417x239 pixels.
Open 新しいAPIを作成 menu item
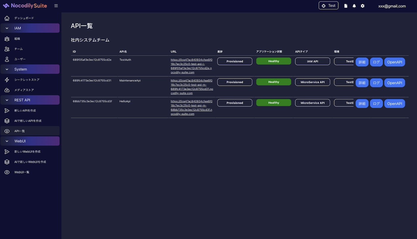25,111
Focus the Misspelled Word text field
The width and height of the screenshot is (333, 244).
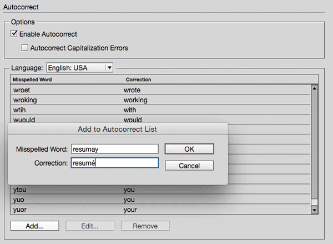coord(114,149)
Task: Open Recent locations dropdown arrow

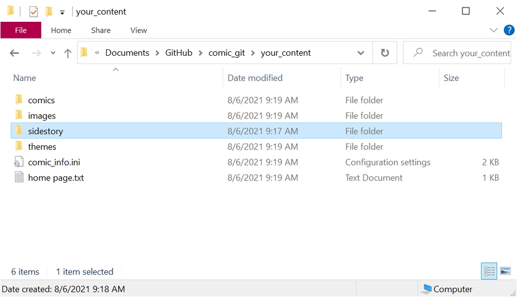Action: coord(53,53)
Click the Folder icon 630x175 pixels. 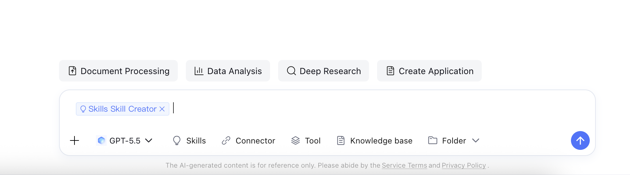point(433,140)
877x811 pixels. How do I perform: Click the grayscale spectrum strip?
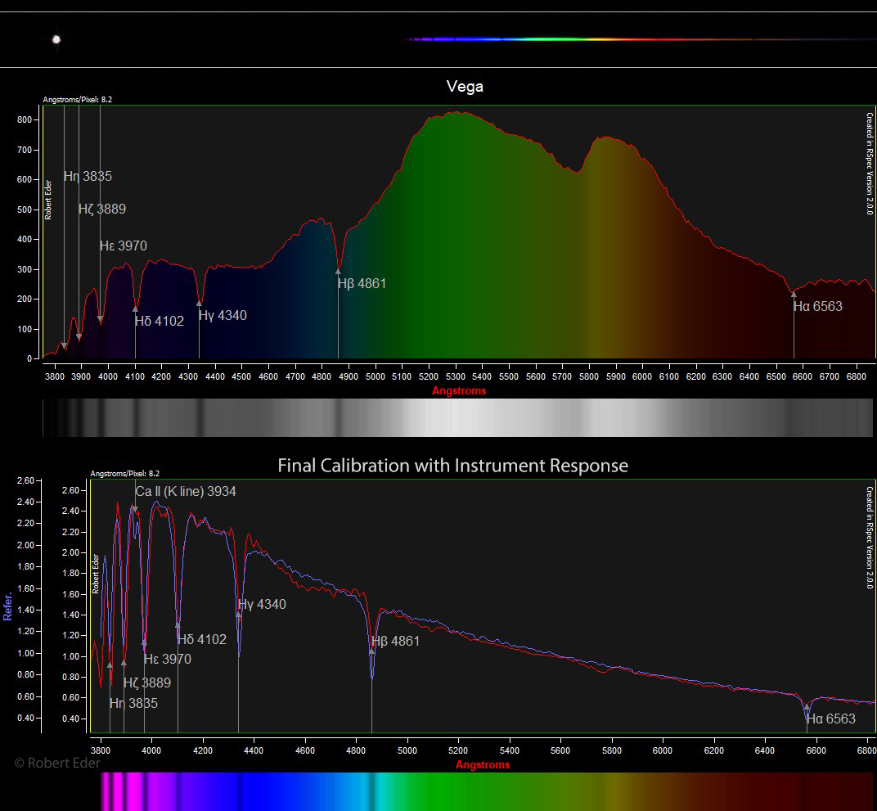(457, 417)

· · · ·

-- Assignment --
From the line that contains "877x811 pixels. How" down to the final line of the entries above, please copy each line exactly, excluding pictures.

-- Answer --
877x811 pixels. How do I perform: Click the grayscale spectrum strip?
(457, 417)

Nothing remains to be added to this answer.